TASK
Repeat the items starting with the line that contains "Where should I" and going on through the line that contains "(x=751, y=290)", leaving out the pictures.

---------------

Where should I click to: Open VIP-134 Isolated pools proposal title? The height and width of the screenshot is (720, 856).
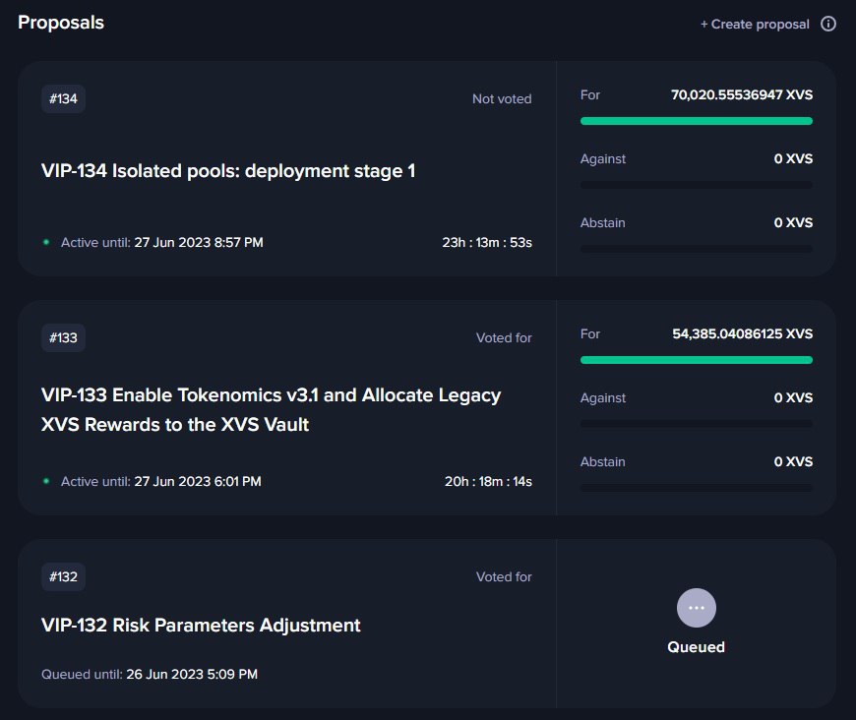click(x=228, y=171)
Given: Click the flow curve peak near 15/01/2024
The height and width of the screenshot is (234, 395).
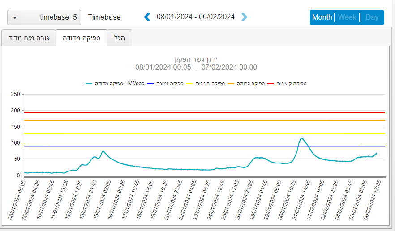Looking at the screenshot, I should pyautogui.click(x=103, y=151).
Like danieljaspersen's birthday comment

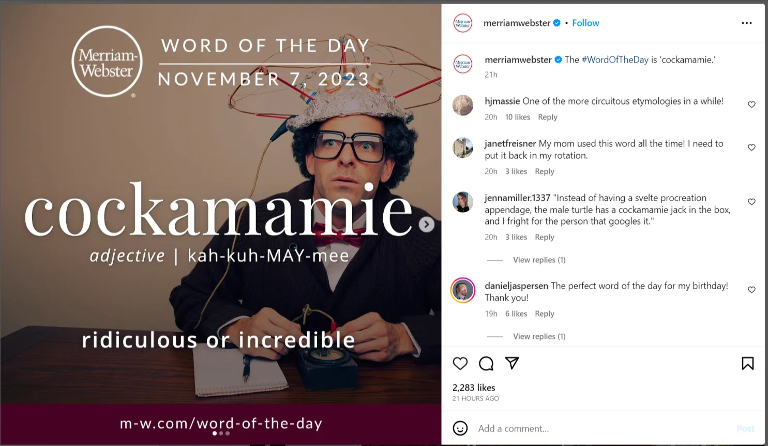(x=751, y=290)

---------------

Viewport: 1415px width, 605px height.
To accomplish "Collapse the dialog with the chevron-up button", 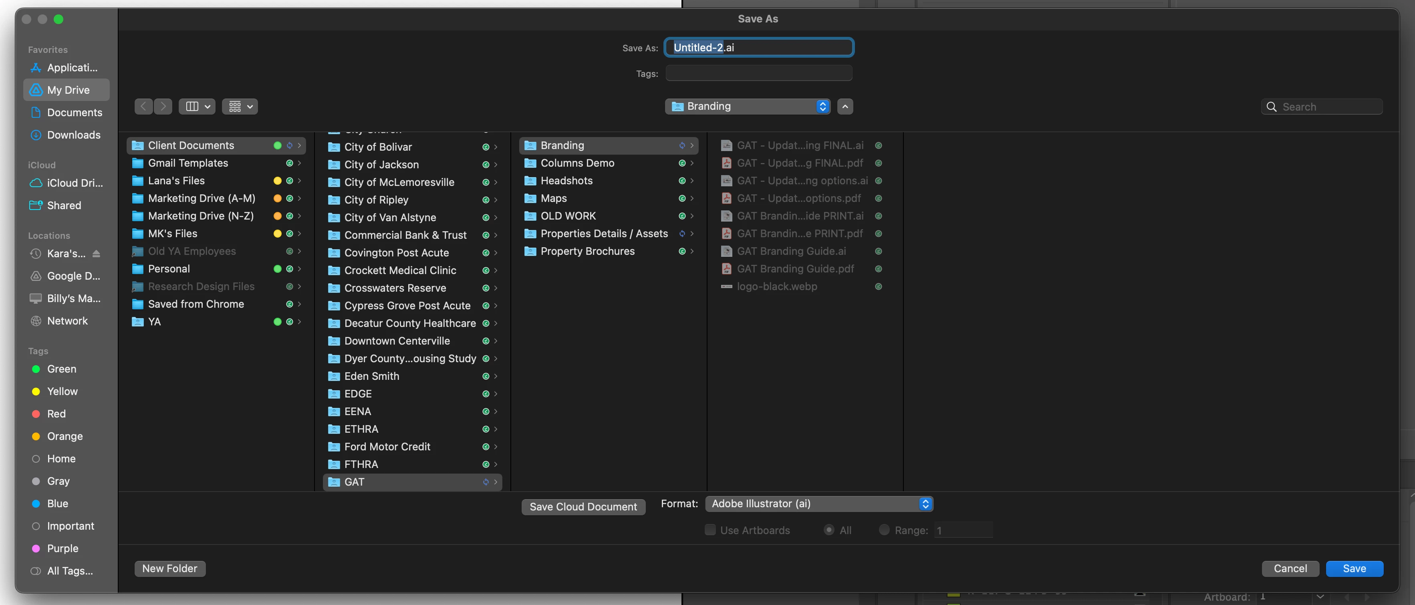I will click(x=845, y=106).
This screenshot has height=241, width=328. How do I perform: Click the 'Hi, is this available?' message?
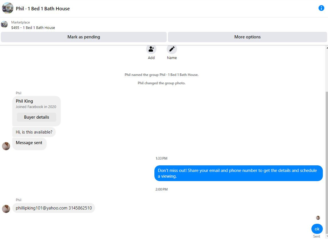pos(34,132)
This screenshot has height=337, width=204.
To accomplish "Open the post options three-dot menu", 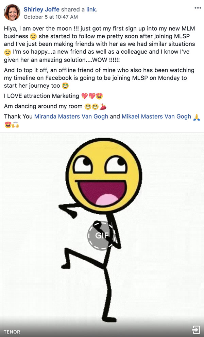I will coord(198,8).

---------------

COMPLETE RESPONSE
Where should I click to: Open VIP-134 Isolated pools proposal title? The height and width of the screenshot is (720, 856).
click(x=228, y=171)
Given: Click the flow curve peak near 15/01/2024
The height and width of the screenshot is (234, 395).
Looking at the screenshot, I should pyautogui.click(x=103, y=151).
Like danieljaspersen's birthday comment

(x=751, y=290)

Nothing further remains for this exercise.